Launch, grow, and unlock your career in data

October 19, 2017

Workout Wednesday: Market Basket Analysis

For week 42, Emma set us a task to conduct some market basket analysis. Essentially she asked us to figure out which product sub-categories cross-sell the best. This is a very, very common question, especially in the retail sector.
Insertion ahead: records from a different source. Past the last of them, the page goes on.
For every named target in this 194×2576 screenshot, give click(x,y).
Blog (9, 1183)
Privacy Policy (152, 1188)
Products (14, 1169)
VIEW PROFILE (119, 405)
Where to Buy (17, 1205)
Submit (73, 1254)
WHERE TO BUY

Emma indicated that you would need to use a PC and I'm on a Mac. This, however, didn't pose a challenge.

STEP 1: Join the data to itself

The idea here to join the two Orders tables by Order ID. This self-join allows us to see the cross selling of each line item in each Order ID with all other line items with the same Order ID.

STEP 2: Filter out sub-categories that are the the same in both data sources

The goal of this filter is to remove any product sub-category that joins to a product sub-category with the same name. To do this, I created a simple boolean calculation, then added it to the Filters shelf and selected False.

STEP 3: Create a Total Sales calculation

This is pretty straight forward. Simply take the two sales measures and add them together.

STEP 4: Combine the sub-categories to get a list of the products that sold together

You could do this with a combined field, I merely prefer to write the calculation.

STEP 5: Create the Top N parameter and show the parameter control

STEP 6: Build a bar chart of the sub-categories purchased together sorted by Total Sales

Notice that I now have every combination of product sub-categories purchased together duplicated. I'll need a couple table calcs to fix this.

STEP 7: Check if the current row matches the previous row

With this calculation, I'm checking for duplicates. If I get "True" back as a result, then that means it's a duplicate. Notice here that I'm rounding the sales. I had to do this because Tableau wasn't matching the sales for some reason.

By excluding the "True" results with a table calc filter, I now have removed the duplicates.

STEP 8: Filter to the top N sub-categories

Again, I need a table calc filter. I need to rank the total sales, but since I have twice as many records (the previous table calc filter essentially just "hides" the other rows), I need to take twice as many rows as I indicate in the parameter.

Drag this calc to the Filters shelf and choose True and I have the results I want.

STEP 9: Build the final dashboard


  1. Nice job! Maybe put it in a dashboard with heat map matrix at top with highlight actions between both charts?

    1. Go for it! That wasn’t the challenge posed though.

  2. Hi Andy,

    Great article, may be you can also try all records in x-axis from one data-set and others in y-axis from other data-set. I tried it a couple of months ago and it give a great approach to data. I am unable to upload any JPEG here :( otherwise shared the snapshot

  3. To get rid of the duplicates, I used INDEX()<=2*TopN rather than RANK(). It works, but I'm always curious about application outside of this specific example. Are there any issues with using INDEX rather than RANK?

    1. Index is a counter. It’s the same as Rank_Dense not Rank.

  4. Andy,

    How would you suggest going about finding counts for more than two subcategories? For example, how many orders were there for Paper and Tables and Copiers and Chairs?

    1. Not sure, see if you can figure it out.

    2. I've been looking into this for longer than I care to admit.. So far my lines of though are along creating two separate Sets (1.Paper & Tables - 2.Copiers & Chairs) and then making a set of those two sets. The 'IN' of that set should give the count of order id's that have all four of the items.

      Thanks for your response - reading your blog has taught me so much.